[英]Naming Pandas Series while stacking from DataFrame
A common workflow that I have in pandas is getting data from some numerical function in "wide" form and turning it into a "long" form dataframe for plotting and statistical modeling. 在熊猫中,我有一个常见的工作流程是从某些数值函数中以“宽”形式获取数据,然后将其转换为“长”形式的数据框以进行绘图和统计建模。
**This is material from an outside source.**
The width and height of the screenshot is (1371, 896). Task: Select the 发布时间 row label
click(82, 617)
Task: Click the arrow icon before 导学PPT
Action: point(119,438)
What I mean by wide form is that there is variable information encoding in the columns. 我广义上的意思是,列中有可变信息编码。 For instance, say I measured some value at each of 5 timepoints in 10 different subjects:
例如,假设我在10个不同的主题的5个时间点分别测量了一些值:
wide_df = pd.DataFrame(np.random.randn(10, 5),
index=pd.Series(list("abcdefghij"), name="subject"),
columns=pd.Series(np.arange(5) * 2, name="timepoint"))
print wide_df
timepoint 0 2 4 6 8
subject
a -0.670881 0.959608 -0.480081 0.142092 1.697058
b 2.369493 -0.561081 -0.183635 -0.807523 -0.421347
c -0.908420 0.629171 0.196728 -0.907443 0.264352
d -0.390138 -1.821304 -1.994605 0.225164 0.187649
e -0.860542 -0.998323 -0.490968 -0.815570 -1.009524
f -0.917390 -0.120567 -0.893095 -0.359155 -0.204112
g 0.557500 -1.522631 -1.175746 0.705043 -0.366932
h -0.817043 2.204493 -0.305202 0.464969 0.280027
i -1.137253 0.350984 0.095577 0.468167 -0.058058
j -0.569986 2.438580 -0.514894 0.860504 1.397393
[10 rows x 5 columns]
The quickest way I know how to wrangle this thing into a long form dataframe is using stack
and then reset_index
: 我知道如何将这件事
reset_index
成长格式的数据reset_index
,最快的方法是使用stack
,然后使用reset_index
:
long_df = wide_df.stack().reset_index()
print long_df.head()
subject timepoint 0
0 a 0 -0.670881
1 a 2 0.959608
2 a 4 -0.480081
3 a 6 0.142092
4 a 8 1.697058
[5 rows x 3 columns]
The problem is that my "value" column is now named 0
. 问题是我的“值”列现在命名为
0
。 I could do 我可以做
long_series = wide_df.stack()
long_series.name = "value"
long_df = long_series.reset_index()
But that is more typing, requires naming an intermediate variable, and mixes method calls with attribute assignment in a way that really breaks up my flow. 但这更多的类型化,需要命名一个中间变量,并以一种真正破坏我流程的方式将方法调用与属性分配混合在一起。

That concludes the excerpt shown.